Is It Racist?

This post, as the title implies, might stir some feathers. Probably not. I’m not a racist. I know that’s the trademark thing racists say about themselves, but anyone that knows me knows I’m not (another thing racists usually say). Just trust me. I’m just pulling you into the post, getting you on the edge of your seat.

This is a short story I wrote with my new Lamy fountain pen that I got for Christmas. I hope you all had a very happy holiday, by the way! I, as a writer, am apparently in the wrong century — a fountain pen and typewriter at my disposal.

Anyway, I know this is the first post in a while, so I’ll just jump right in.

Is It Racist?

Nothing would have pleased the man from Great Neck more on this blustery, winter day than a bowl of seafood tom yum. The spicy, sour broth would warm him up from the inside.

Knowing the dish even existed outside the realm of lemon chicken, clay pot pearl noodle soup, and chicken satay should have been a giveaway to the waitress who took the man’s order with too big of a smile on her face.

The man noticed every table in the restaurant had a set of disposable wooden chopsticks except his. Large families sitting at the circular tables in the middle of the floor passed around a metal tea pot filled with what smelled like jasmine tea, which was also missing from his table.

The food smelled delicious when it came out. The waitress smiled at the man. “I’m surprised you like this dish,” she said. “I’ve ordered this before,” the man replied. Embarrassed, the waitress left the man silverware and rushed back to her friend behind the counter near the front of the restaurant.

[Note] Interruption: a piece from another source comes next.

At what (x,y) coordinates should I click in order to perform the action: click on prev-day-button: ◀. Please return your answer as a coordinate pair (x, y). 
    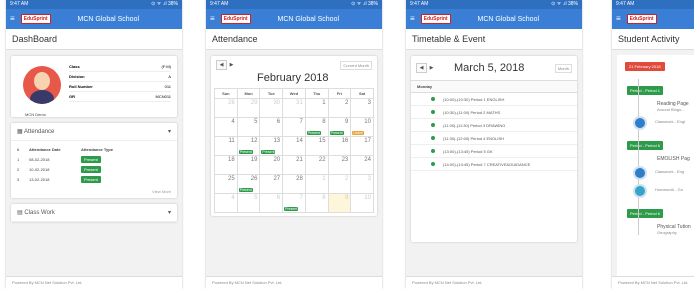
    Looking at the image, I should click on (422, 68).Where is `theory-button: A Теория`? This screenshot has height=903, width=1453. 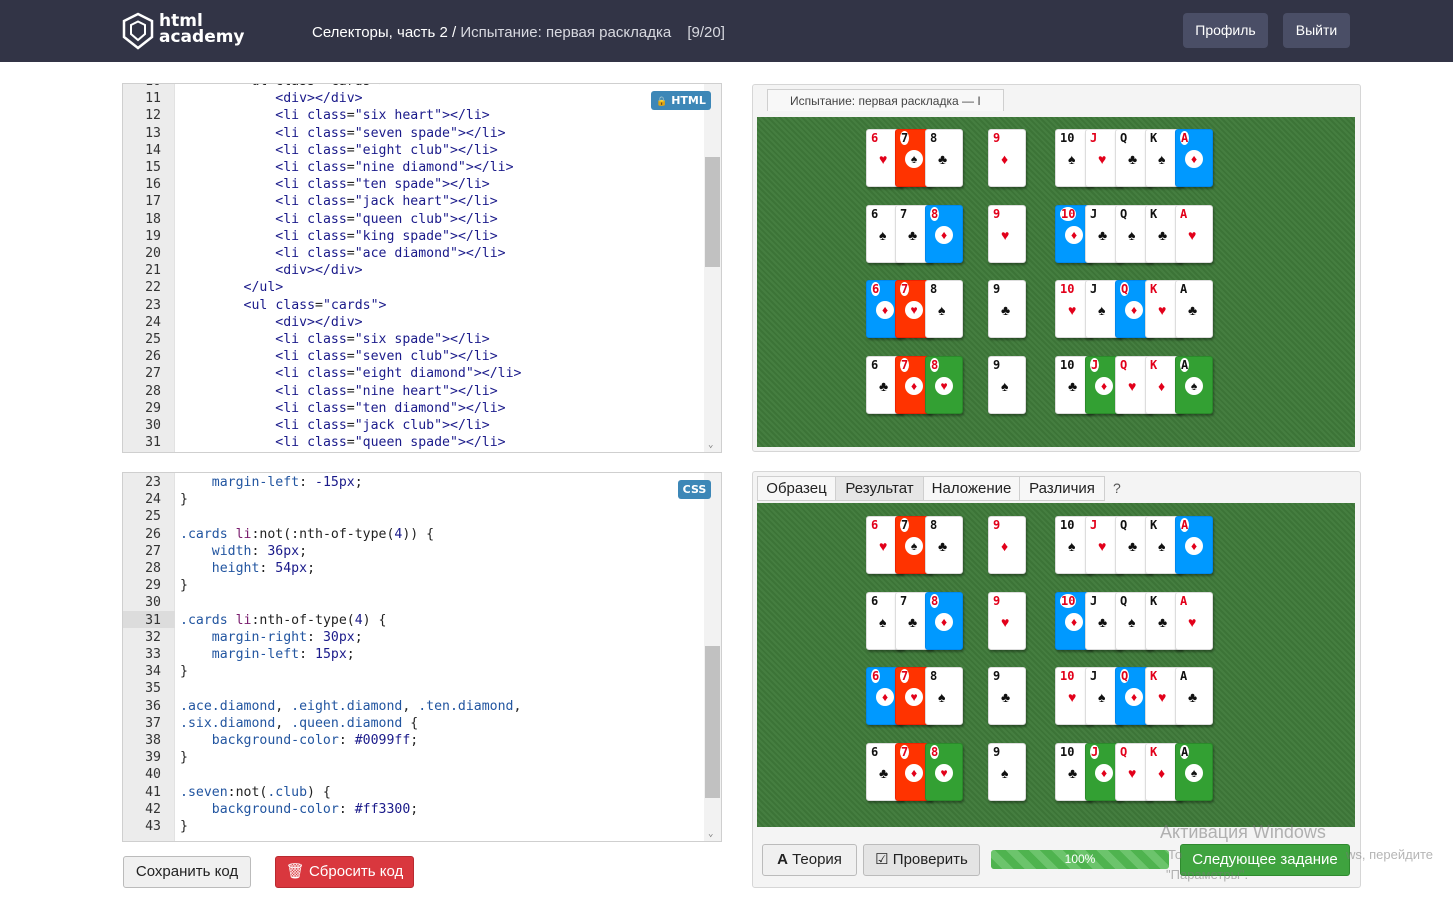
theory-button: A Теория is located at coordinates (810, 860).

The man wanted to grab the waitress’ attention and ask for chopsticks, or to tell her off, but didn’t know how the situation would turn out. He was reluctant to start anything unless he felt confident he knew the outcome.

Was it right to play it safe and bite his tongue? He finished the rest of his soup, left a tip slightly less than the usual twenty percent, and went back out in the cold — to go home this time, unable to determine what could have been done differently.